Yeah I agree with the above. A lot of OpenAI employees have stock in the company that probably 10x'd thanks to Sam's fundraising. It was so retarded for the board to think it would be okay to oust Sam, bring OpenAI back to its "nonprofit roots," and then think employees would be fine with losing their millions in the process. I hope Sam comes back and makes it a completely for-profit corporation because this is what happens when you have a board with no equity stake in the company. Bunch of retards.

 

Given how corrupt* most Wall Street boards are, I can't see them firing a CEO in the first place.

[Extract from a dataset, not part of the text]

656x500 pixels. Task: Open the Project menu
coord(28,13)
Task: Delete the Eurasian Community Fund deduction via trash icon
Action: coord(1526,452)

* Corrupt isn't the right word but my brain is foggy.  I mean the whole executive board structure is broken on Wall Street and in business in general, being way too much in the business of handing out giant, completely unwarranted and unneeded pay packages to executives, because all these boards are so interlocked that the people voting for huge pay increases for shoddy performance are expecting the same vote to come to them.

 

And he’s back alongside an initial new board. Amazing move on the part of Microsoft in providing shelter for Sam and other employees. Bravo to the employees who capitalized on the announcement and took a stand. OpenAI doesn’t look good for having gone through this self induced turmoil but it looks like it’s going to come out stronger.

The one party that stands out positively in this mess even more than OpenAI’s employees is Satya and Microsoft. What a brilliant set of moves they played and facilitated.